[Screenshot grounding data]

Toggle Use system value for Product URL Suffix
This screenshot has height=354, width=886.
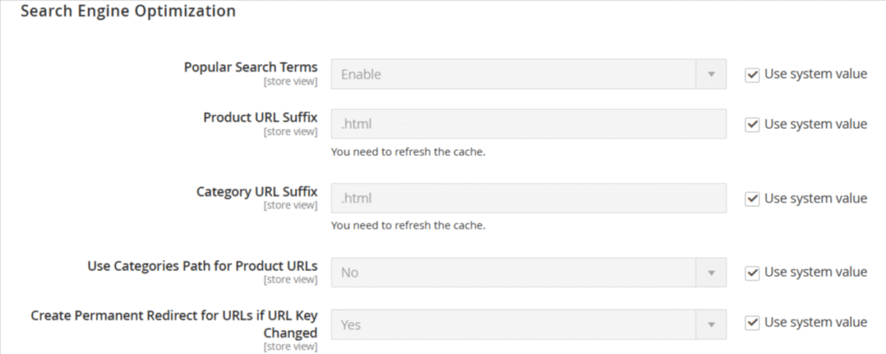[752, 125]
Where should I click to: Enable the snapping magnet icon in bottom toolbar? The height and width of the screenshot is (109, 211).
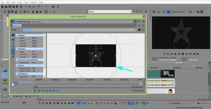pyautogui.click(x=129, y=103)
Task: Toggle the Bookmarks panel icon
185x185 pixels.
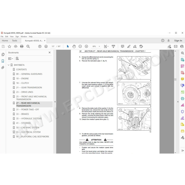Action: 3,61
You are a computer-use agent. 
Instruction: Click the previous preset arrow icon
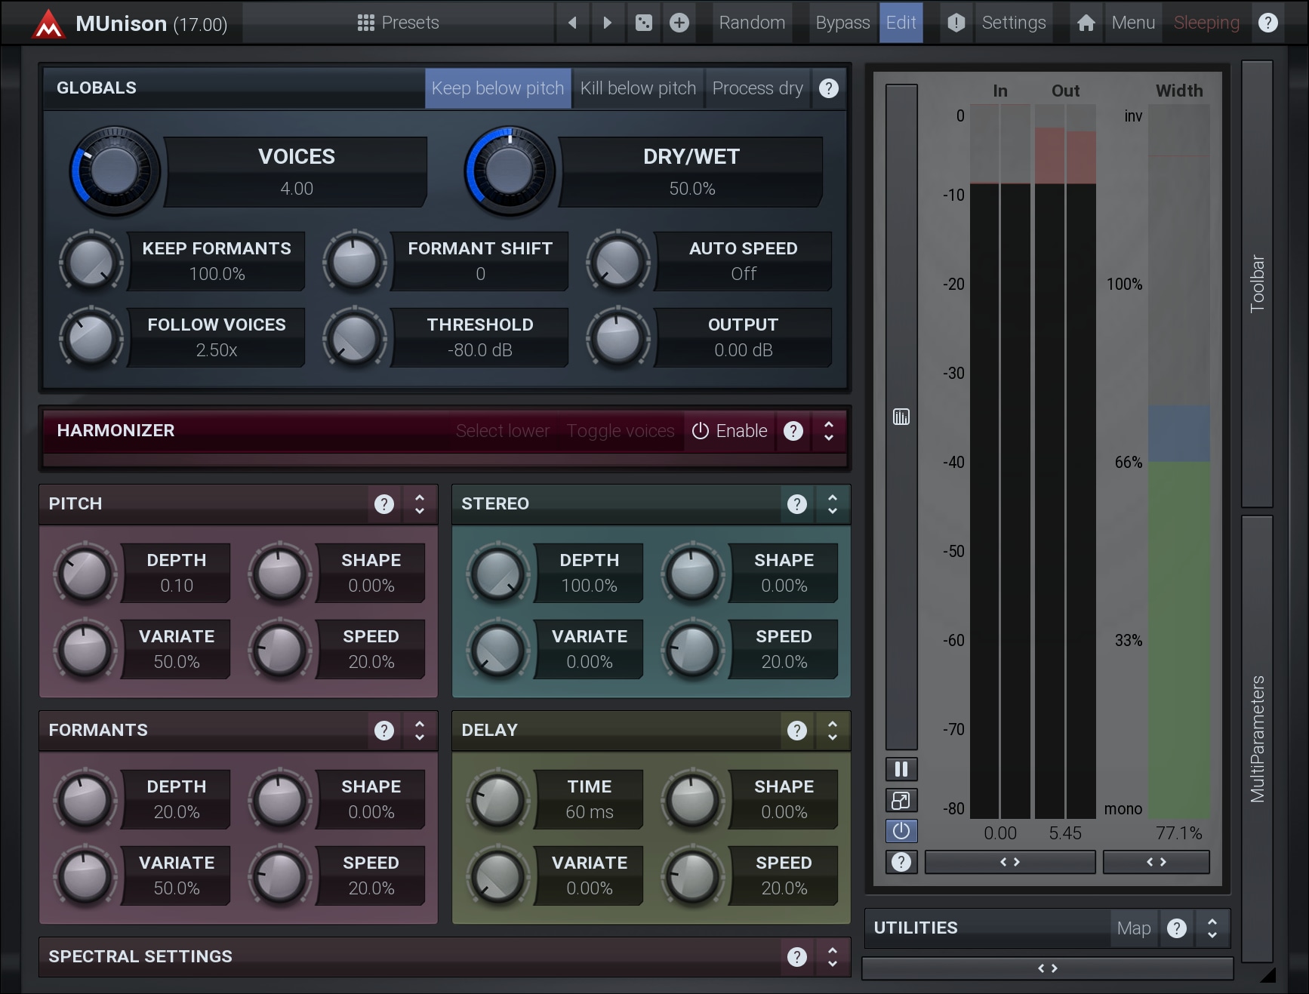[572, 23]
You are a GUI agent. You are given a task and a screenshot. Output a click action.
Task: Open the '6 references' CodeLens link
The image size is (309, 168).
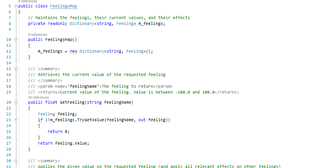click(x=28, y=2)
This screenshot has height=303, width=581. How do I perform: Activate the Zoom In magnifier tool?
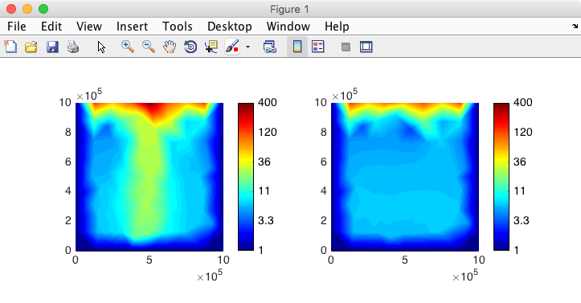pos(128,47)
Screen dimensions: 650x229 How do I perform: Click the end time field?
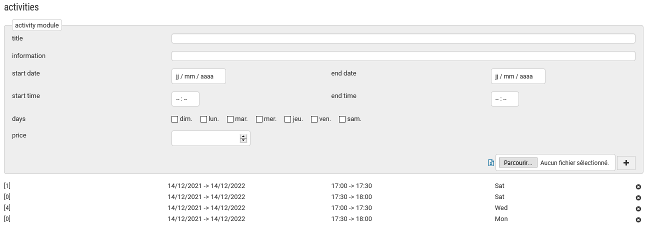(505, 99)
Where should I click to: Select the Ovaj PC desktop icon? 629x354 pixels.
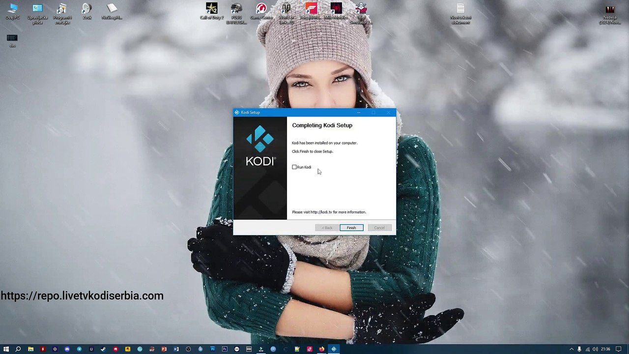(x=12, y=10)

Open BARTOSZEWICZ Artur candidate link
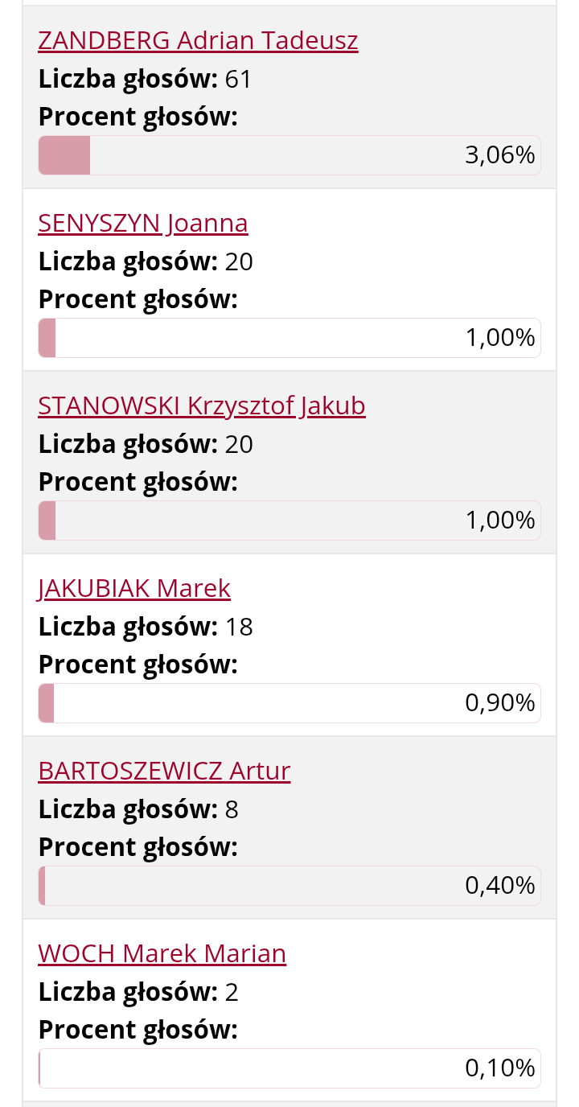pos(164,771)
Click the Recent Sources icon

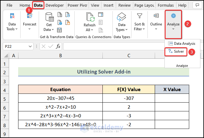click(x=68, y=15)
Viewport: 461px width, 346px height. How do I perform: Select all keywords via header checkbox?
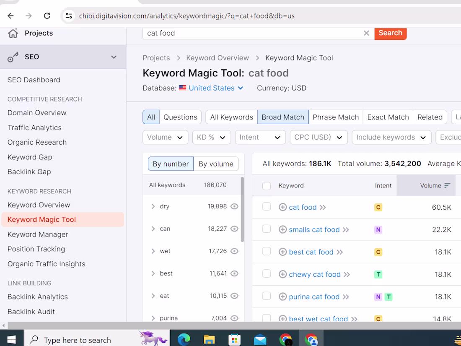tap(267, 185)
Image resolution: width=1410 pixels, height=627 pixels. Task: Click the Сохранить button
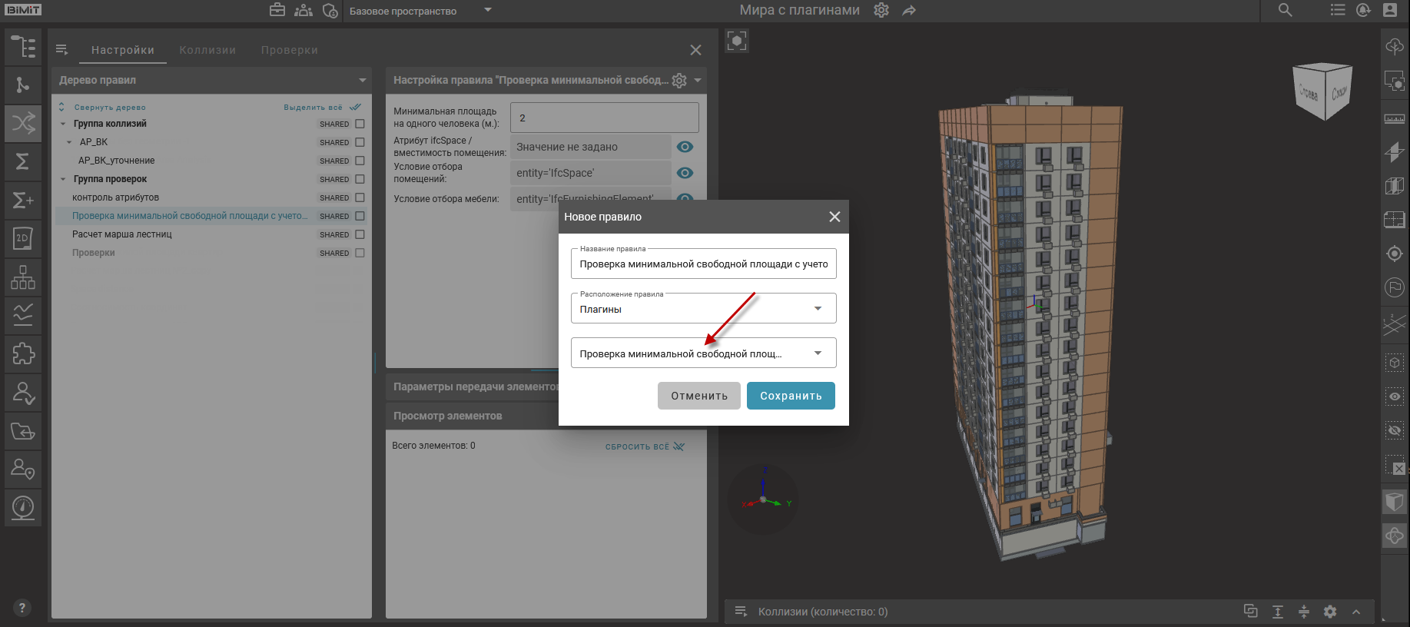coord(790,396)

## What is needed
Would you write out all of the records exactly, omitting the pictures?

## Exercise response
Toggle Use system value for Product URL Suffix
This screenshot has height=354, width=886.
[752, 125]
Where should I click to: Enable the snapping magnet icon in bottom toolbar? The height and width of the screenshot is (109, 211).
pyautogui.click(x=129, y=103)
Task: Toggle the Bookmarks panel icon
185x185 pixels.
Action: 3,61
You are a computer-use agent. 
Instruction: Click the previous preset arrow icon
[572, 23]
You are a GUI agent. You are given a task and a screenshot. Output a click action.
Task: Open the '6 references' CodeLens link
The image size is (309, 168).
click(x=28, y=2)
This screenshot has height=303, width=581. How do I perform: Activate the Zoom In magnifier tool?
pos(128,47)
Screen dimensions: 650x229 How do I perform: Click the end time field?
(505, 99)
Where should I click to: Select the Ovaj PC desktop icon? 629x354 pixels.
(x=12, y=10)

Open BARTOSZEWICZ Artur candidate link
pos(164,771)
Click the Recent Sources icon

click(x=68, y=15)
Viewport: 461px width, 346px height. How do I perform: Select all keywords via header checkbox?
tap(267, 185)
Image resolution: width=1410 pixels, height=627 pixels. Task: Click the Сохранить button
coord(790,396)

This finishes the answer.